Maintaining this state during training decreases protein breakdown within the muscles being worked and will also improve performance at later training sessions. It is wise to use whey as the protein source as this leaves the stomach very quickly and the solution used during training should be very dilute anyway.

Post-Workout

The final phase of correct nutrient timing is the 1-2 hours after finishing training. It’s important that nutrition is consumed immediately after training, again in the form of a liquid protein and carbohydrate mixture. The carbohydrates can be similar to what was consumed during training but the protein should be more of a slow release protein. Casein would be ideal for this.

There is a popular trend that whey should be taken after training because of its fast absorption. What many studies are showing, however, is that the longer it takes for nutrients to be digested, the more efficiently they are absorbed. If the pre-workout and during workout phases were followed correctly you will already have plenty of amino acids in your bloodstream. Now is the time to introduce a slower releasing protein to ensure long term absorption.

It is hard to find a protein powder that is pure casein, these days. What’s currently emerging on the market are blends that contain whey, casein and egg albumen.

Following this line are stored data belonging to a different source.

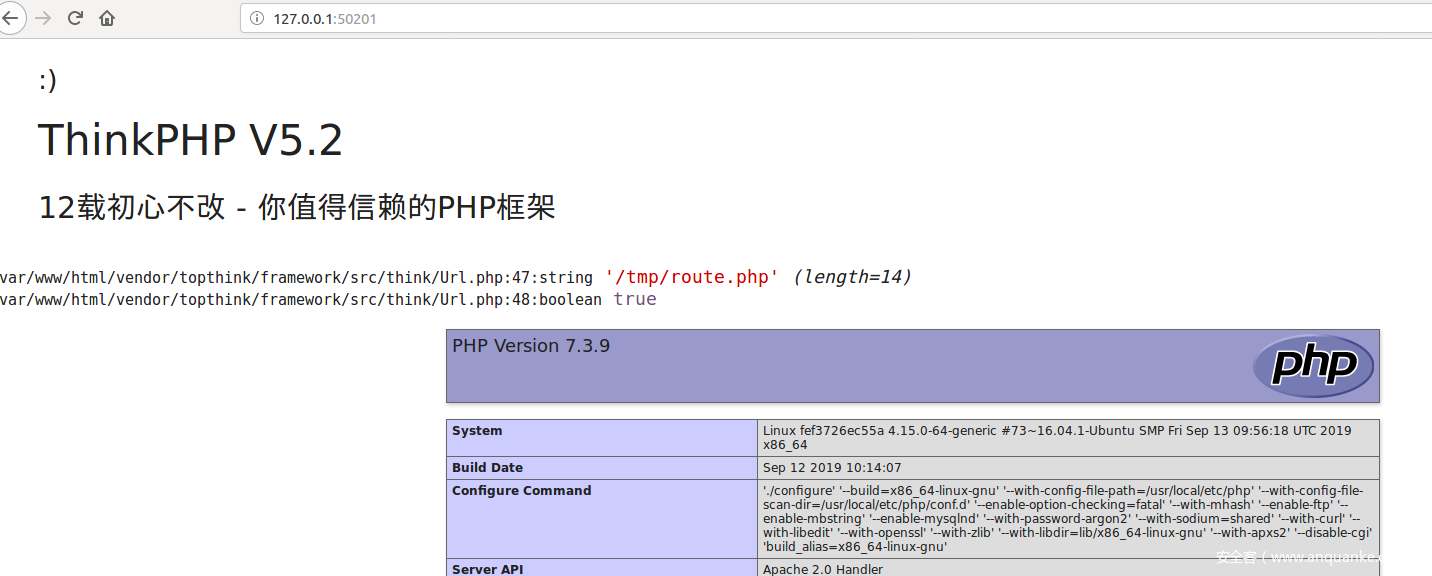Viewport: 1432px width, 576px height.
Task: Select the Build Date row label
Action: coord(487,468)
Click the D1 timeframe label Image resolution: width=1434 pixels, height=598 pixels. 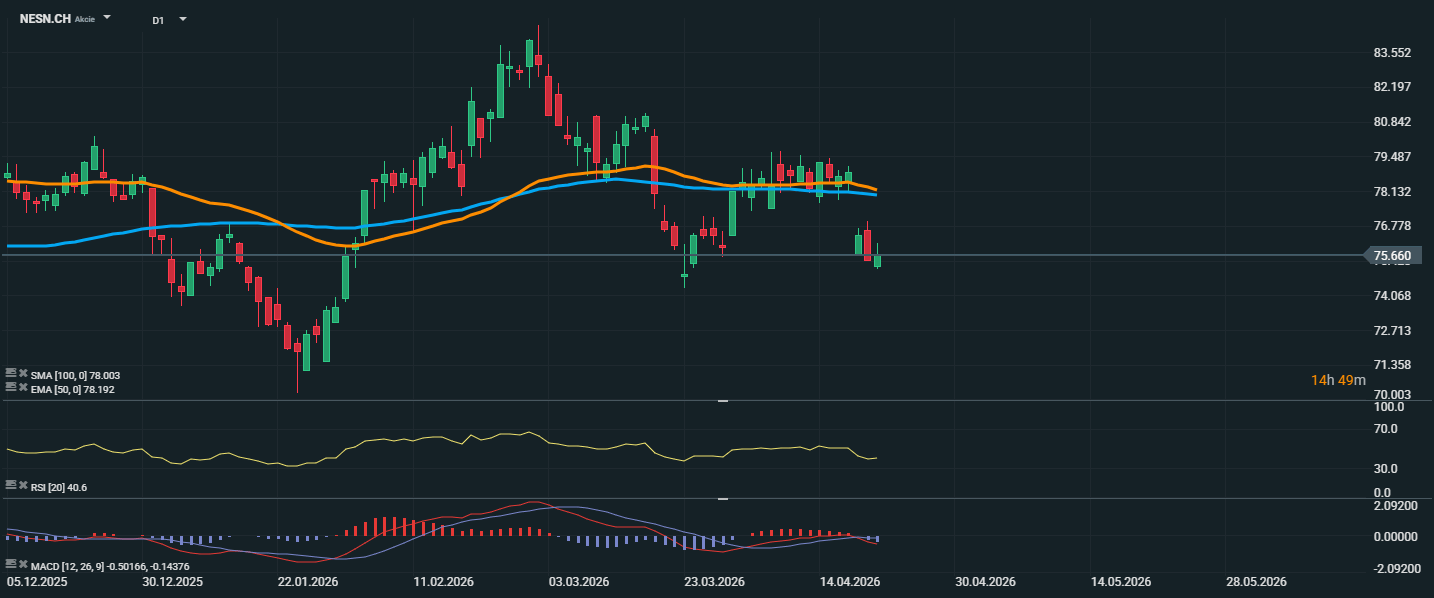coord(158,20)
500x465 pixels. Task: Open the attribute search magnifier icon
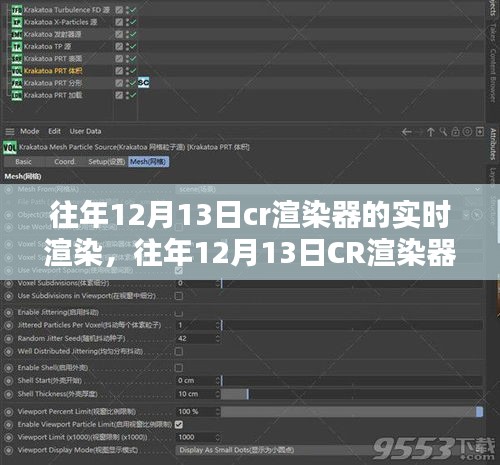coord(443,132)
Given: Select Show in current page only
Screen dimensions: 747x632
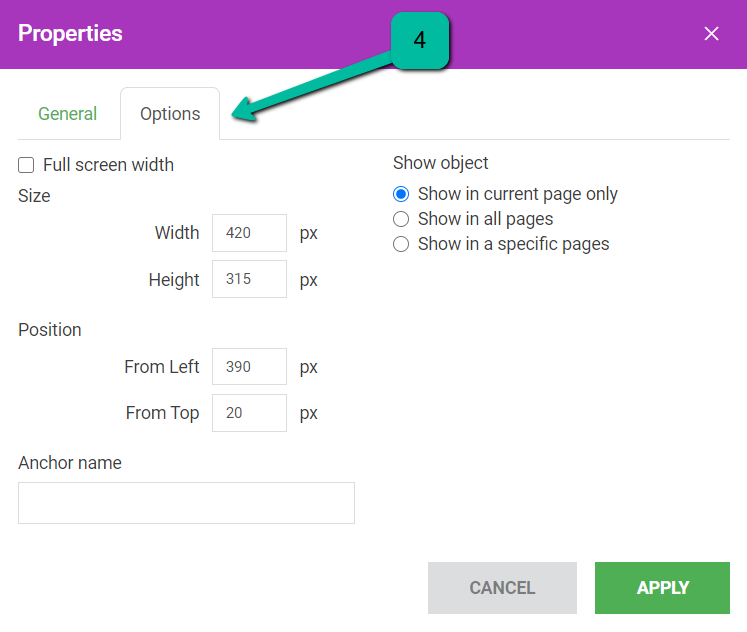Looking at the screenshot, I should pos(401,194).
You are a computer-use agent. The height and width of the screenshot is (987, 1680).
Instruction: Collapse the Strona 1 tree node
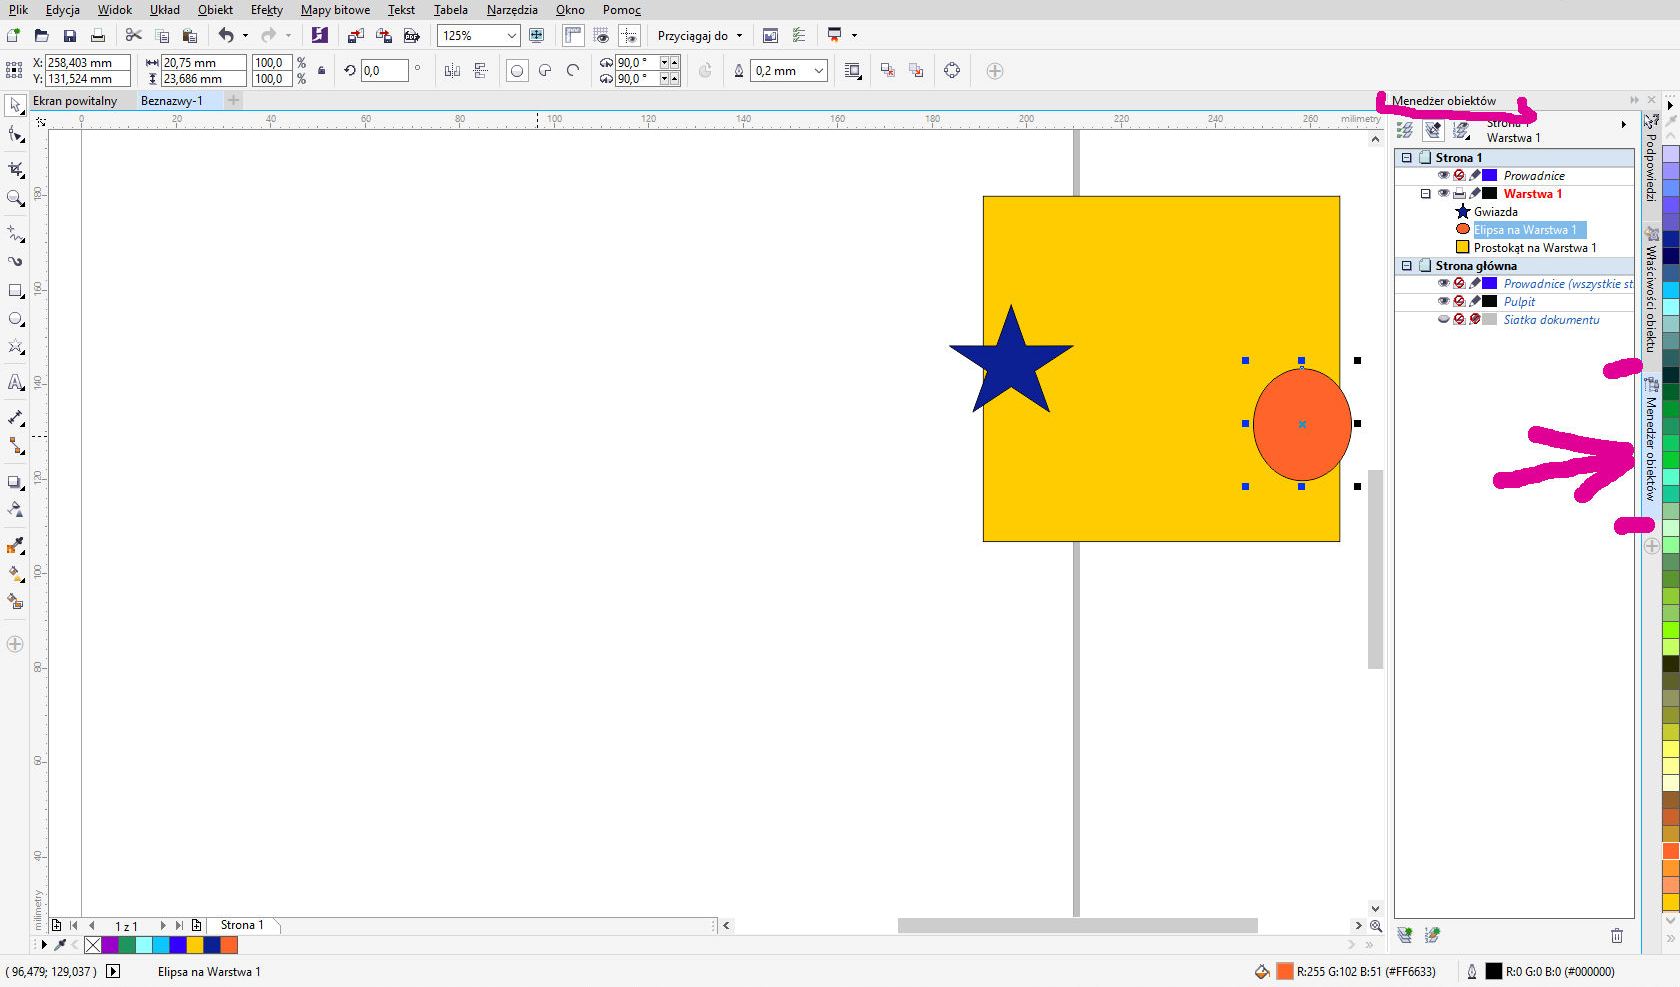[1407, 158]
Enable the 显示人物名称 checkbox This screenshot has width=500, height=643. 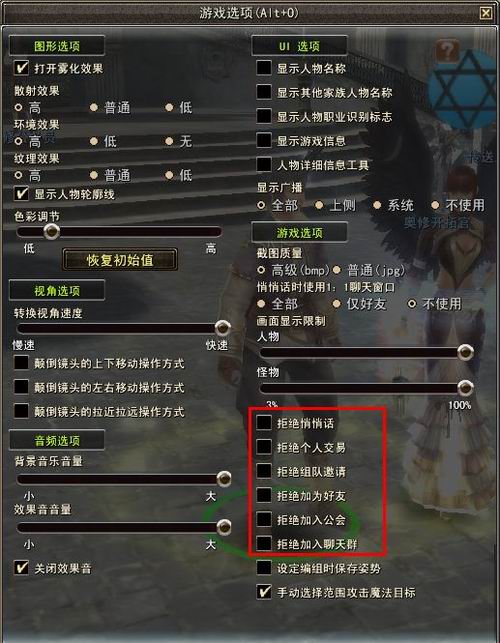point(264,68)
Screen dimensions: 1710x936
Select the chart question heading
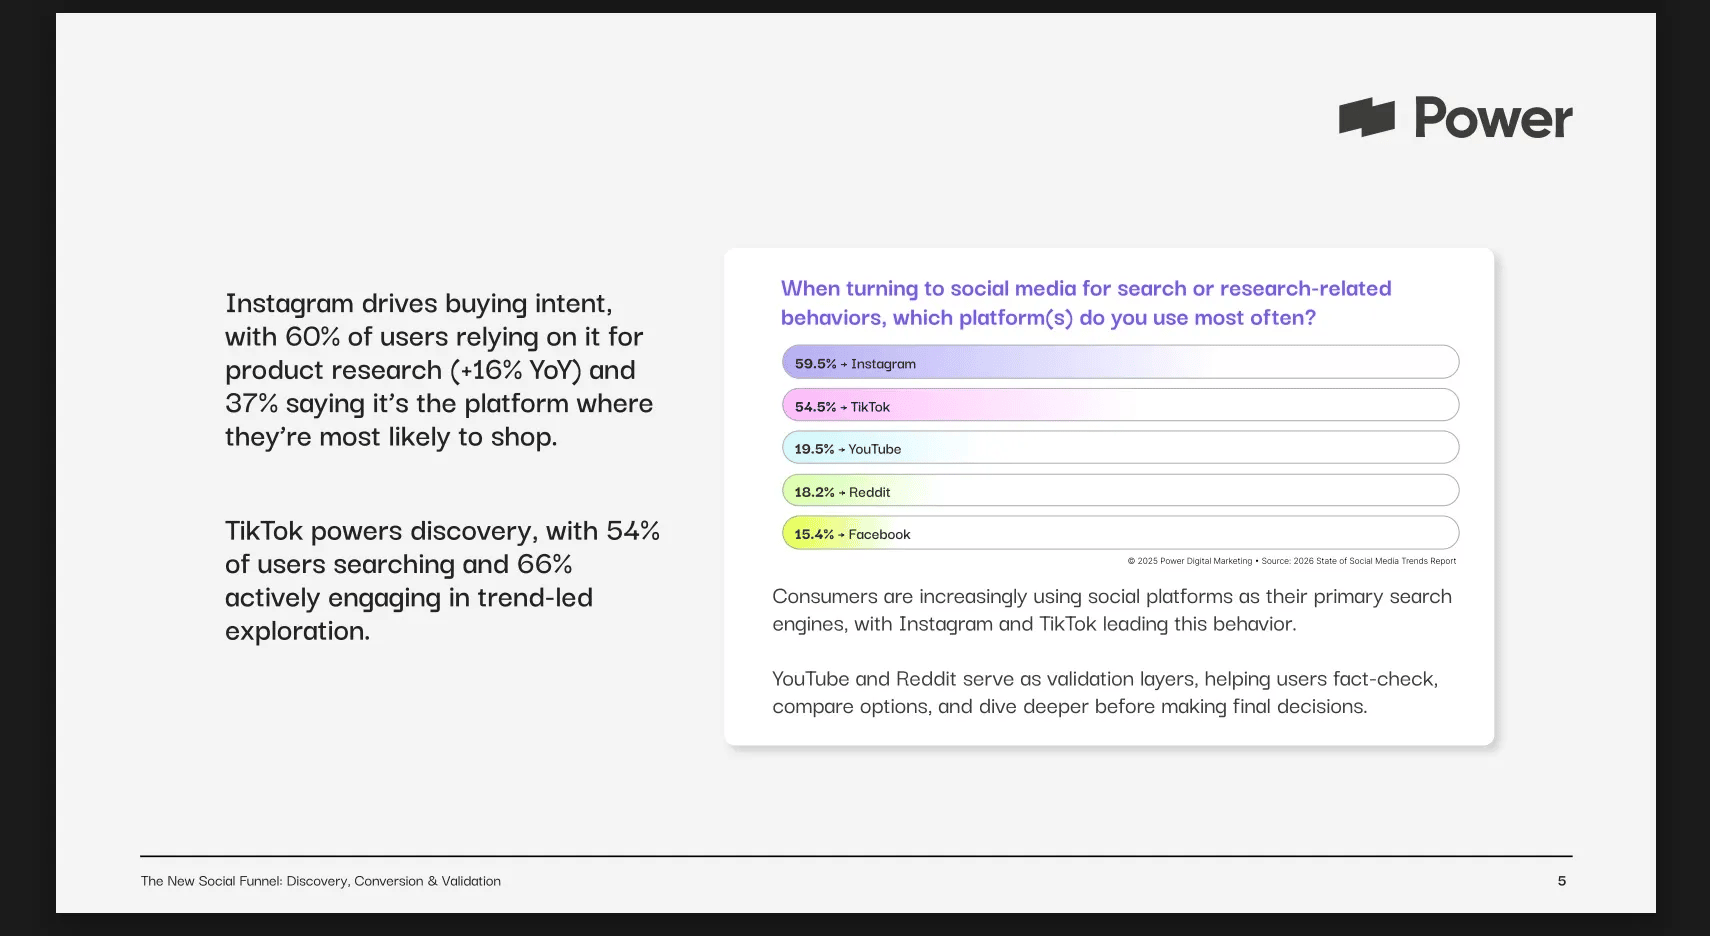[1085, 303]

Finding one of these that has an appropriate amount of casein and egg albumen added to it will be suitable for immediately after your training session.

Within 1-2 hours of finishing training you also need to consume a whole food meal, similar to the pre-workout meal. Again, this meal ensures a slow release of required nutrients to ensure complete recovery from your workout.

Summary

As you can see, there is a lot more to nutrient timing than just talking about “golden hours” or “anabolic phases”.
If you time your meals right during the day, and then take a good mixture of protein and carbohydrate before your training, you will create the right anabolic environment for your body. This will maximise your performance while using a dilute mixture of nutrients during the session to stabilise your system and prevent muscle breakdown.

Feeding the body straight after you finish and then continuing with a regular meal plan for the rest of the day will ensure that you fully recover and improve before your next training session.